Records contained in a dataset
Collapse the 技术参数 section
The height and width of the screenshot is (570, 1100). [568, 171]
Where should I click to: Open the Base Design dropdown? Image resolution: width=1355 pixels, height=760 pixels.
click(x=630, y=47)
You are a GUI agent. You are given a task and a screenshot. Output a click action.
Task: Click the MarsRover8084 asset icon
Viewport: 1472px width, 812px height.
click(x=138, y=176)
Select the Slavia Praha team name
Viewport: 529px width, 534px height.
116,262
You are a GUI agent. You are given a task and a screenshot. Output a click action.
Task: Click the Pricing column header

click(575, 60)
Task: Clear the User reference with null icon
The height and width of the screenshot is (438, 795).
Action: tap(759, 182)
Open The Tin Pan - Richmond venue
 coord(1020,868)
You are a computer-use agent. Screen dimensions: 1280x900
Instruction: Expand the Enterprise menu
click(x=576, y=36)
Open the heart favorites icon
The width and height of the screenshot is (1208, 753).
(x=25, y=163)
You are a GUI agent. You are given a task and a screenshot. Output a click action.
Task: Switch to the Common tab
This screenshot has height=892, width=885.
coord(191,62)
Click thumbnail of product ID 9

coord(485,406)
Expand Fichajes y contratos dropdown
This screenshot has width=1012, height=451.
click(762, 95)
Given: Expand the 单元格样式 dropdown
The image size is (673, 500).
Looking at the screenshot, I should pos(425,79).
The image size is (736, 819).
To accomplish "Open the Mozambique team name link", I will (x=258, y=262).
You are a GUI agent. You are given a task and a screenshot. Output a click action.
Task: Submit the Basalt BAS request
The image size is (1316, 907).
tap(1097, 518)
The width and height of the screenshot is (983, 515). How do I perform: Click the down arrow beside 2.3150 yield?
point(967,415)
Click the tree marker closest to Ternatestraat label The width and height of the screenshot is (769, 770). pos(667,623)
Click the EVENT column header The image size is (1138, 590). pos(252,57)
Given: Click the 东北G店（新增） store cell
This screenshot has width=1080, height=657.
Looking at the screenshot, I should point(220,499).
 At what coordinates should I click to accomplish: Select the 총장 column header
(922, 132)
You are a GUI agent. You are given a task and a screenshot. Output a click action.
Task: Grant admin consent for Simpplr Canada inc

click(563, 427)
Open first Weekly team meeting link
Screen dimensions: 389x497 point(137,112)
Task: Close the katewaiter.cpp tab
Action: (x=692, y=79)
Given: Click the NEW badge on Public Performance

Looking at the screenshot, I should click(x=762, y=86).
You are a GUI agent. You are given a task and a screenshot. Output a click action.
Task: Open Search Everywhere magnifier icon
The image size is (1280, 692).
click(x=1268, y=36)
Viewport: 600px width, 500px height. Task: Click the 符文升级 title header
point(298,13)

◆ **TO DO**
Print exactly the stretch of lines beginning with the one that holds "At what coordinates" and ending at the last line above.

◆ **EXERCISE SOLUTION**
 At what coordinates should I click to accomplish: Select the 총장 column header
(922, 132)
You are a GUI agent. You are given a task and a screenshot. Output a click action.
Task: Grant admin consent for Simpplr Canada inc

click(563, 427)
Open first Weekly team meeting link
Screen dimensions: 389x497 point(137,112)
Task: Close the katewaiter.cpp tab
Action: (x=692, y=79)
Given: Click the NEW badge on Public Performance

Looking at the screenshot, I should click(x=762, y=86).
You are a GUI agent. You are given a task and a screenshot. Output a click action.
Task: Open Search Everywhere magnifier icon
The image size is (1280, 692).
click(x=1268, y=36)
Viewport: 600px width, 500px height. Task: Click the 符文升级 title header
point(298,13)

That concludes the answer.